Though Sunday is mentioned in so many different ways during the second century, it is not till we come almost to the close of the second, century that we find the first; instance in which it is called “Lord’s day.

So we see that the pagan festival was picked up and claimed to be in honor of the resurrection of Christ in order to hide its origin and is directly the rites and rituals of Easter Sunday which Catholics claim is the communion instituted by Christ at the last supper. So we see the rites they call the Eucharist is not from the last supper, but from the pagan festival which is todays Easter. So lets back up look at the origin of Easter a bit.

Easter is a pagan festival that many are not aware of, or have not seen its origin from history. So then if Easter isn't really about Jesus, then what is it about? For the most part, you will find its secular culture celebrating the spring equinox, whilst religious culture celebrates what they consider the resurrection of Christ. However, if you go through history you will find that it is from the pagan celebrations or festivals consisting of the year's chief solar events (solstices and equinoxes) . While names for each festival vary among diverse pagan traditions, the solstice spring festival was allowed to creep in to the church and it made a acceptance of this ancient pagan practices, of what today is known as Easter. The general symbolic story of the death of the son (sun) on a cross (the constellation of the Southern Cross) and his rebirth, overcoming the powers of darkness, was a well worn story in the ancient world. There were plenty of parallel, rival resurrected pagan gods too.

The Sumerian goddess Inanna, or Ishtar, was hung naked on a stake, and was subsequently resurrected and ascended from the underworld. One of the oldest resurrection myths is Egyptian Horus. Born on 25 December, Horus and his damaged eye became symbols of life and rebirth. Mithras was born on what we now call Christmas day, and his followers celebrated the spring equinox. Even as late as the 4th century AD, the Sol Invictus, associated with Mithras, was the last great pagan cult the church faced and rather than reject it let it come into the church with its sun worship. Dionysus was a divine child, resurrected and Dionysus also brought the mother goddess, Semele, back to life.

The Cybele cult flourished on today's Vatican Hill. They held that Cybele's lover Attis, was born of a virgin, died and was reborn annually.

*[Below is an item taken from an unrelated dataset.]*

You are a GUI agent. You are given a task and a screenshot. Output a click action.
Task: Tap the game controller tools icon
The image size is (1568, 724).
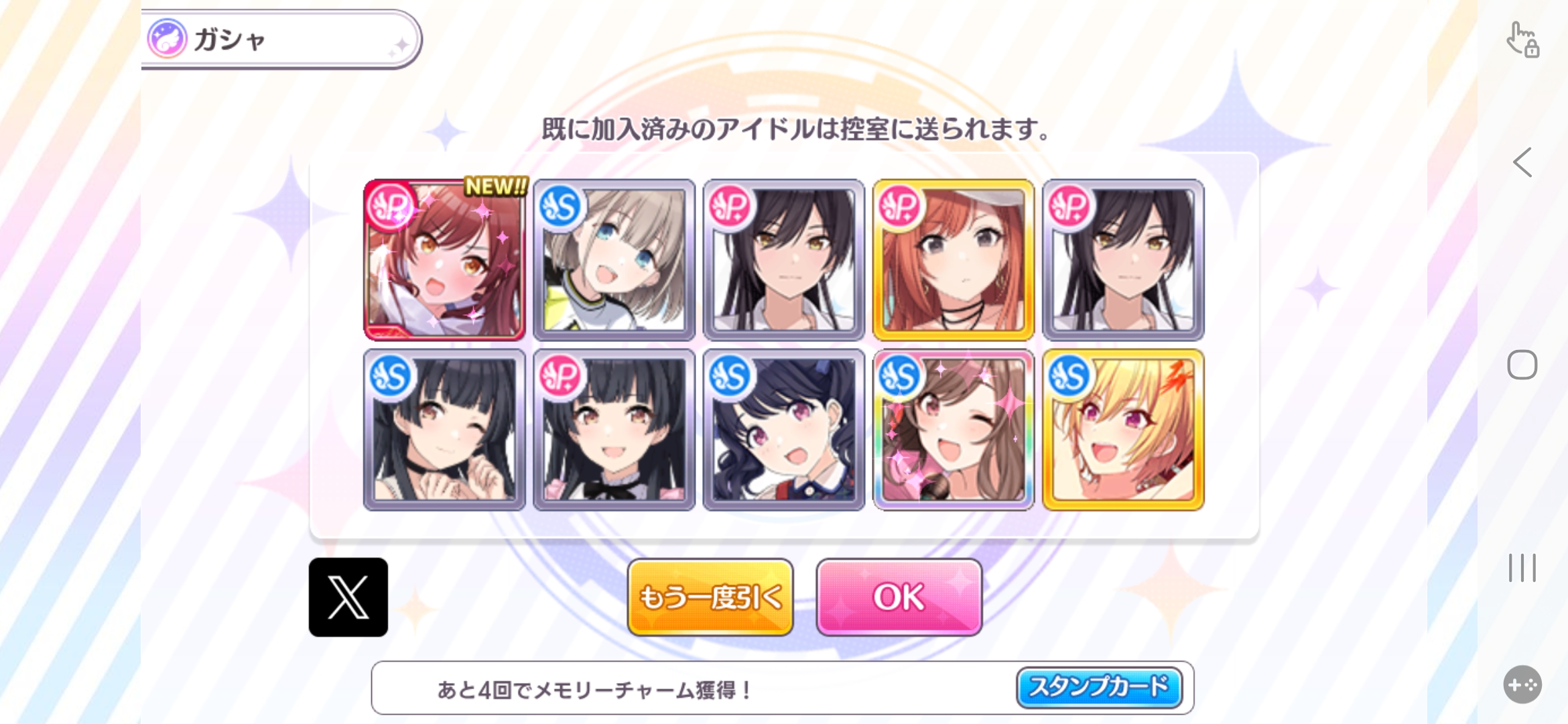tap(1522, 684)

This spring festival began as a day of blood on Black Friday, rising to a crescendo after three days, in rejoicing over the resurrection. There was violent conflict on Vatican Hill in the early days of Christianity between the Jesus worshippers and pagans who quarrelled over whose God was the true, and whose the imitation. Christianity came to an accommodation with the pagan Spring festival and used it to bring in unconverted pagans. Although we see no celebration of Easter in the New Testament, the church in Rome celebrated it and used its power to spread it throughout Christiandom, and today we see many churches offering "sunrise services" at Easter an obvious pagan solar celebration.

All the things about Easter are pagan. Bunnies are a leftover from the pagan festival of Eostre, a great northern goddess whose symbol was a rabbit or hare. Exchange of eggs is an ancient custom, celebrated by many cultures. Hot cross buns are very ancient too. In the Old Testament we see the Israelites baking sweet buns for an idol, and religious leaders trying to put a stop to it. The early church clergy also tried to put a stop to sacred cakes being baked at Easter. In the end, in the face of defiant cake-baking pagan women, they gave up and it swept into the church as it fell into apostasy and turned against the true believers which it then persecuted.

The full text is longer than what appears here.